11 · Incident response
If we have a confirmed security incident that touched your account, we’ll email you within 72 hours of confirmation with what happened, what we know, what we did, and what you should do.
12 · Questions to ask any AI provider
If you’re evaluating us against anything else, these are the questions the answers to should not feel rehearsed:
- Where physically does my conversation live? Is it on a server only my account uses?
- Who else’s data is on the same server, database, or memory store as mine?

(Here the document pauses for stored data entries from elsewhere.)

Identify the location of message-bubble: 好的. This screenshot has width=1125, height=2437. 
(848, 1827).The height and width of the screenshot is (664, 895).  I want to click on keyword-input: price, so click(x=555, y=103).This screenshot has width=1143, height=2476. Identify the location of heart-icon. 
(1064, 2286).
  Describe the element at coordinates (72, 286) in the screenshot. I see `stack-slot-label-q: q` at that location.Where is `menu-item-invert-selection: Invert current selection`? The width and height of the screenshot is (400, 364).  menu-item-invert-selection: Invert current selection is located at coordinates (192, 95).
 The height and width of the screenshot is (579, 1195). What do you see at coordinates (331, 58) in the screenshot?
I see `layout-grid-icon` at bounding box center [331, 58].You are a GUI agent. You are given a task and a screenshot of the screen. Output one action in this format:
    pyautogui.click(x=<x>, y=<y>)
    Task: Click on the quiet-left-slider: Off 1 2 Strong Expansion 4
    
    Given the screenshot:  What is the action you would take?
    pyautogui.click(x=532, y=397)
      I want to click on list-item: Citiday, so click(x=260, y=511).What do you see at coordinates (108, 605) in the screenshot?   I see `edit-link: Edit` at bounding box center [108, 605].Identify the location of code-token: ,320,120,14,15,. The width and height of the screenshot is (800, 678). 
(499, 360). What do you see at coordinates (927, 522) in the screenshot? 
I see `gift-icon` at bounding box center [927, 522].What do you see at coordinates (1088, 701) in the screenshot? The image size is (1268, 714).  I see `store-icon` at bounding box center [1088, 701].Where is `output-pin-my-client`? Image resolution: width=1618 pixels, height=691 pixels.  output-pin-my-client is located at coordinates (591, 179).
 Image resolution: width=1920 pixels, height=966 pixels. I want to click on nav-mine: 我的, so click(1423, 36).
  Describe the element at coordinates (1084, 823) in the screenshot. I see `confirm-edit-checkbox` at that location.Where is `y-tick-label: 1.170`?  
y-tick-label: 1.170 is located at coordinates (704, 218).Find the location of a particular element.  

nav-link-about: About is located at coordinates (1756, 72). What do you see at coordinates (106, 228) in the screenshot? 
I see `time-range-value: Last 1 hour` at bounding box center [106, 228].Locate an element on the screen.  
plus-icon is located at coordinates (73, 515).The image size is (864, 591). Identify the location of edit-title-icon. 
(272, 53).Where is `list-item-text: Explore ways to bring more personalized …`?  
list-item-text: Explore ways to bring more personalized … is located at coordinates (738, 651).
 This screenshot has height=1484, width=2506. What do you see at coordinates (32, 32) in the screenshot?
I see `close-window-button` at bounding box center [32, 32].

- If a researcher extracts another customer’s prompts from your platform tomorrow, what is the disclosure timeline?
- What’s the maximum number of customers a support engineer can read with one query?
- Does the model provider retain my prompts at all? For how long? Is that retention visible to me?
- If I cancel today, when is my data deleted and how do you prove it?
Our answers, in order: a dedicated VM in your region; nobody; same-day acknowledgement and 72-hour incident email; one (yours, with your consent); zero-retention or BYOK; 7 days, with a deletion attestation in your account.
13 · Compliance & certifications
We’re a small team building in Silicon Valley. GDPR rights apply to every user. We do not currently hold a SOC 2 or ISO 27001 certification; if your organization needs one, please write to us — we’ll let you know our roadmap.